I’m not really expecting someone who can slot right into the lineup here given the specific needs of what a fifth starter in Milwaukee needs to bring to the table on both ends of the court with how the team’s roster is built.

Nehm: As you go up the positional scale and move toward players who might be seen more as forwards than guards on the wing, who could potentially fit in Milwaukee?
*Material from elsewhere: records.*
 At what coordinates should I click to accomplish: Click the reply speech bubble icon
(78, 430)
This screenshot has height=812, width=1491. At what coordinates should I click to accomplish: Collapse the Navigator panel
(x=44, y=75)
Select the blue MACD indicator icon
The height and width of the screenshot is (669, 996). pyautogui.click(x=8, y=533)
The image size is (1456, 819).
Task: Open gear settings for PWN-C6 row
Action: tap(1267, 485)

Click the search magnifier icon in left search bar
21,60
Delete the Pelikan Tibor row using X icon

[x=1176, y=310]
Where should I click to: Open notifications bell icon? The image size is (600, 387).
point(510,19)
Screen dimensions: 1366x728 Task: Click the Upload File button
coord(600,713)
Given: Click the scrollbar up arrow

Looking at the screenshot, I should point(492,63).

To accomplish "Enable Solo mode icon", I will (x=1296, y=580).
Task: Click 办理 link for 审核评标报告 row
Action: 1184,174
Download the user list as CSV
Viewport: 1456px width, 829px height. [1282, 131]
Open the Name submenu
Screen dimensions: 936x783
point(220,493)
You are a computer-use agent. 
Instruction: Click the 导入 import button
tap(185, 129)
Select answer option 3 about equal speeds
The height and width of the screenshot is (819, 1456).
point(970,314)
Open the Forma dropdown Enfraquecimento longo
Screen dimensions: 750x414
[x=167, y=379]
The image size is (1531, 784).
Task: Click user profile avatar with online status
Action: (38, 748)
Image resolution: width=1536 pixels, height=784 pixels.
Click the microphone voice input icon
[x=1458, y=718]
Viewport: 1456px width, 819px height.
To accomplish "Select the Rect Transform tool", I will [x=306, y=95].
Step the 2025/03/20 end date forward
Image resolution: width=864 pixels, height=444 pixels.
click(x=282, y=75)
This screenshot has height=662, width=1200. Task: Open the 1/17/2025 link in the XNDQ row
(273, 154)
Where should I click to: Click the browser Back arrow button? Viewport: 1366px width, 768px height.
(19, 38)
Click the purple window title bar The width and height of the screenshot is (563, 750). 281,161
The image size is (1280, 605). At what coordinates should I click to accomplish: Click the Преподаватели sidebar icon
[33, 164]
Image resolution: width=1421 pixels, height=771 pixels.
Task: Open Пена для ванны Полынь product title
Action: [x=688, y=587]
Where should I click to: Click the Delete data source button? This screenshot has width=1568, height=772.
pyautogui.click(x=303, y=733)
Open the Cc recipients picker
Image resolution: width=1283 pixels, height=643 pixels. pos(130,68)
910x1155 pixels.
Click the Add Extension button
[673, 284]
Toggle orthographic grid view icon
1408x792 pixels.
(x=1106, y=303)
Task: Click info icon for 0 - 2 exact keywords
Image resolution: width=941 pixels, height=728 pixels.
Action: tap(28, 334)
Vecenie: With this Bucks roster around Giannis, they can’t draft another non-shooter. That’s the most important thing to me.

I know the defense struggled this year in the backcourt with Malik Beasley, but I think it’s cheaper on the free-agency market to find defense than it is to find shooting. And frankly, I think the shooting is more important as long as the player it comes with is at least capable of making basic defensive rotations in a way that Beasley struggled with last season.

If you’re looking at bigger wing forwards, it is worth mentioning both Klintman and George are a bit slow-footed and not particularly explosive, but both have some inherent creativity and can really shoot the ball at their size. George is about 6-foot-7 with a 6-foot-10 wingspan, and Klintman is about 6-foot-9 with a 6-foot-11 wingspan. I think at their size, they probably have a better chance to defend than some smaller players, but I don’t see them as being impact guys on that end, either. Furphy, mentioned above, also is quite big. He at least gives effort defensively and is a bit more athletically functional laterally, but he is high-waisted and I think his strength level will cause issues for him early on.

The last name I’ll mention here also is a project: Tyler Smith from G League Ignite. The Bucks have shown a willingness to evaluate and draft from that pool of players before, selecting Beauchamp. Smith is a much more interesting player at 6-foot-9 with a 7-foot-1 wingspan. He’s absolutely going to shoot the ball at the four or five position, and he played the five with the Ignite in a limited role as a pick-and-pop, pick-and-roll or spot shooter who would occasionally get freedom to take advantage of mismatches. He’s probably further away from all of these players on defense — he was a mess rotationally and in terms of his natural instincts this year as a teenager — but his upside is pretty tremendous. It’s exceptionally hard to find athletes this big who can shoot this beautifully as teenagers. I don’t mind the idea of them taking that kind of swing as long as it involves a shooter, as I think he and Giannis together in the frontcourt defensively would be OK in a couple of years, once he gets more experience.